We were sad to find out yesterday that there is no meetinghouse anywhere near here.  We were so excited to get up and go to church in a different place, listen to their beautiful hymns (recognizing the music, not the lyrics!)  and have the children go to primary.  Another "hard" thing for them to experience.  Why is it that kids are so afraid to go to primary in a ward they are not a part of?!

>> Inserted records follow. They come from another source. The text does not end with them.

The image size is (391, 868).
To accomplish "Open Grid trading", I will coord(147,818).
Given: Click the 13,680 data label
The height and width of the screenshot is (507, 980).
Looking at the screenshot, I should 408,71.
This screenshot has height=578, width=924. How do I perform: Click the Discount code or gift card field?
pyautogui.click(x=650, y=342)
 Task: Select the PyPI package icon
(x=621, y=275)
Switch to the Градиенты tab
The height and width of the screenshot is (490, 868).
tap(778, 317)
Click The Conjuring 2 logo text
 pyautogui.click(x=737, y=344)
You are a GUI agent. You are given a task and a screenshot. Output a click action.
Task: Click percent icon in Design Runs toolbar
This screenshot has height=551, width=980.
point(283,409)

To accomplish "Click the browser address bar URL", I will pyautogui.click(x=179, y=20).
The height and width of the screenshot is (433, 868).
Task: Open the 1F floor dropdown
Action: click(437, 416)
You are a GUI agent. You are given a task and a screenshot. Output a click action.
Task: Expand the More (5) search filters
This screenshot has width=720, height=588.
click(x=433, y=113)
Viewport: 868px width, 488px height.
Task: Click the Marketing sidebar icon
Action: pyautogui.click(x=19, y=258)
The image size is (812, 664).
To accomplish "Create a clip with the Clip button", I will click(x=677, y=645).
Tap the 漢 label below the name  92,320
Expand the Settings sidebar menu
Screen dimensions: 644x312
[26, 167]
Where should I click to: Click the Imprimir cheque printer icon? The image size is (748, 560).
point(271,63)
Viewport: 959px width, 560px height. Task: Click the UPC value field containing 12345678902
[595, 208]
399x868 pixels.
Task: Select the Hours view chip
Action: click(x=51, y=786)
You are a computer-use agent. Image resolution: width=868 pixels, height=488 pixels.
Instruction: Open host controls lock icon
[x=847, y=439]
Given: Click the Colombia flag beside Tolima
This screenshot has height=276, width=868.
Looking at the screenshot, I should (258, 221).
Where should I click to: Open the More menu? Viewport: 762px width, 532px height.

If we couldn't go to church the next best thing was to go back to the orphanage.  I am so happy that the children want to spend as much time as they can there.  Our little morning routines have been that we get up and have the children read for 30 minutes (that is our way of "getting school in").  They then write in their journals about the day before and express how they felt and what made them happy or sad or laugh.  We close with family scripture study and prayer.  It has been working great.   Now they know the routine and just get up and do it.  This is what I will miss when we have to go back to real life.  These mornings together have been priceless.  We then load up and drive to the orphanage.  We spend the day there and usually stop at a little outdoor market on the way home.  The kids love to see all the meat piled up with flies all over it and nothing to keep it cool.  They love the big bins filled with all sorts of bugs and worms and wonder who would ever pay money to eat it.  They smile as all the Thai people point to them and touch them on the heads.  They love to find cheap stuff to buy and new foods to try.  To my surprise they have been so adventurous with that.  They have drawn the line with pig heads hanging from hooks, chicken cut open with their insides hanging out, and fish that are on a piece of wood still moving.  It is so good for them to see the way most people buy their food.  Albertsons will be a luxury now :)
We then get to the hotel about 5 and the kids swim for a little bit before dinner and bed.  That was a tangent, but the point of it being that they really have not had a lot of time to swim, go to the beach, or just hang out.  So, it makes me even happier that they want to go to the orphanages as much as they can.
We went to the Holland House today.  The second we walked in there we all just lit up.  I know this is going to be hard to understand, but it is a little bit of heaven on earth.  It is basically 2 rooms-one indoor and one outdoor.  There is also a little bit of  grass with some play equipment on it in the back. The "showers" are outside and there is a little area with a sink and stove.  Everything about this place is old, pieced together, humble and crude.  It is like stepping back in time.  But, the physical things are dimmed because of the light that is there.  These children exude happiness (except for 2).  The simplicity in which they live allows them freedoms that we do not have.  All the "stuff" we have takes up so much of our time and energy.
After the children ate their lunch I got to do the dishes.  (I begged her, as they will never let us help with laundry, clean up etc.) She finally said ok and I went to work.  As I sat there washing these dishes by hand sitting on a stool, with water coming from a filtration system spicket, and dishes that were mismatched and stained I was so content.  I found myself wishing my life were more simple like this.  I thought I would say to myself, "I will never complain about having to put dishes in the dishwasher again!" But I didn't.  I think the reason why I was able to relish in the moment was because of two things. 
Number one-I didn't have to go anywhere or do anything.  I didn't have to rush off and get to a soccer practice or music lesson.  There were no phone calls or emails to answer.  I didn't have to go fold all the hundreds of outfits all my kids have but don't need.  I was in the moment and it was actually very enjoyable.
Number two-I was doing something for these children.  Work is a pleasure when you are doing it for somebody else in need.  It is an amazing principle.  When we serve others, we forget ourselves.


  1. Allyson - this whole adventure is jaw-dropping. I loved your initial email, your reasons for going, the way you are teaching your children. I'm in shock - really - that you hauled all your little people across the world to learn how to love and serve those who are different from them. This is priceless. And I'm loving every post! Love you.

  2. I wonder if contentment is found in stripping away all of our luxuries so that we discover that peace that was there all along. Just wondering. And waiting for your posts.